▸ **SHORT EXERCISE 1**
How would you render this sentence from the excerpt on David Lean and *The Sound Barrier* in Spanish: "All three forged successful 'silver screen' careers."
▸ **SHORT EXERCISE 2**
Can you continue the excerpt on David Lean and *The Sound Barrier* from its last sentence?

David Lean, Ann Todd and Terence Rattigan
Picturegoer Magazine

“One day last year, David Lean was reading his evening newspaper. On the front page there was a story about a new jet-propelled aircraft which had disintegrated in the air during a test flight. From the pieces found scattered, it was impossible to discover the cause of the accident. But, the report suggested, it was possible that the plane had cracked up while flying faster than sound; that it had, in fact, been torn asunder when it encountered “the sound barrier” of which little is known. The seed of that news item grew in David Lean’s mind, and a new, imaginative film project ‘The Sound Barrier’ is the result.”

All three forged successful ‘silver screen’ careers.

Sir David Lean is best remembered for Brief Encounter (1945), Great Expectations (1946) and big-screen epics The Bridge on the River Kwai (1957), Lawrence of Arabia (1962), Doctor Zhivago (1965) and A Passage To India (1984).

▸ **ENTRIES**
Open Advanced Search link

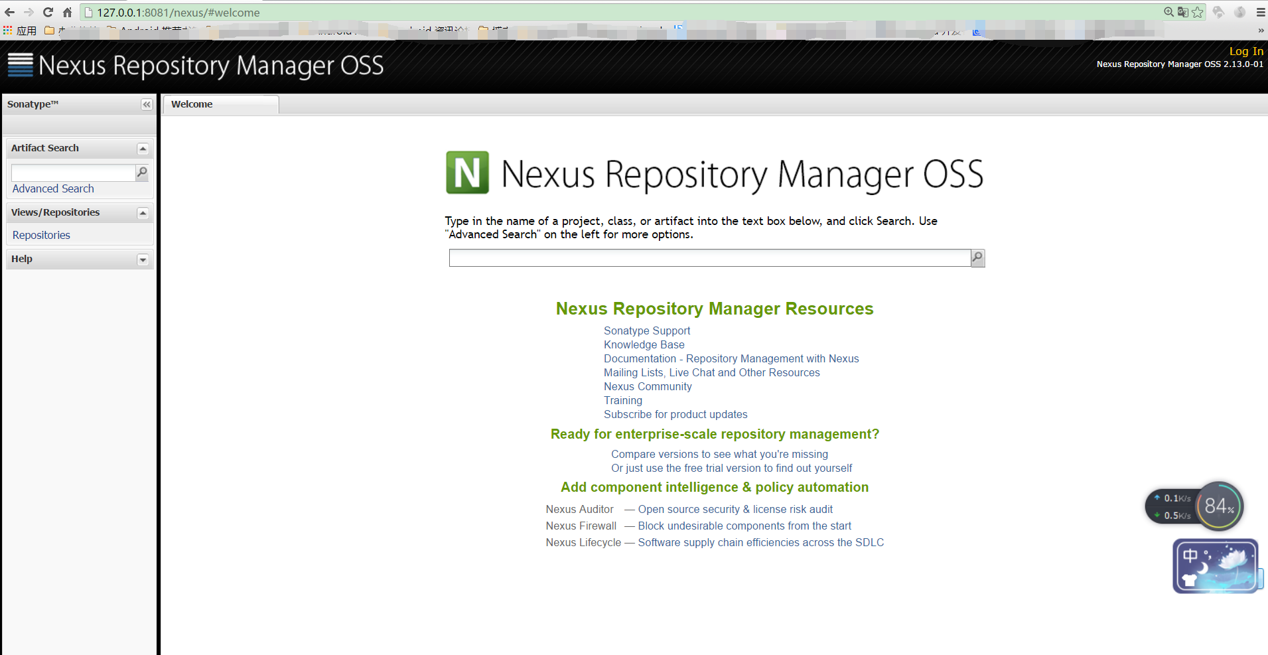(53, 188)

---

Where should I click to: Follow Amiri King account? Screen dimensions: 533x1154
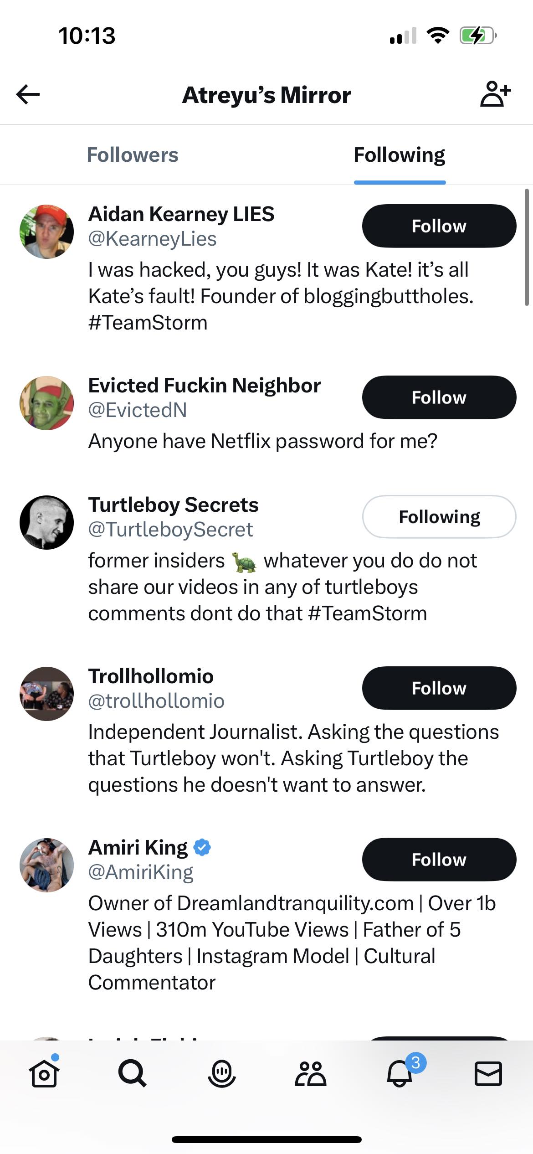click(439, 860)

▸ **RESULT 1**
Los tres forjaron carreras de éxito en la "gran pantalla".

▸ **RESULT 2**
Sir Terence Mervyn Rattigan was one of England’s most popular 20th-century dramatists. His plays are generally set in an upper-middle-class background and include works such as The Winslow Boy (1946), The Browning Version (1948), The Deep Blue Sea (1952) and Separate Tables (1954) to name a few.

Dorothy Anne Todd became a popular actress from appearing in such films as Perfect Strangers (1945) (as a nurse), The Seventh Veil (1945) (as a troubled concert pianist) and Alfred Hitchcock’s The Paradine Case (1947) (as Gregory Peck’s long-suffering wife) She later produced a series of travel films. Ann Todd was known as the “pocket Garbo” for her diminutive, blonde beauty.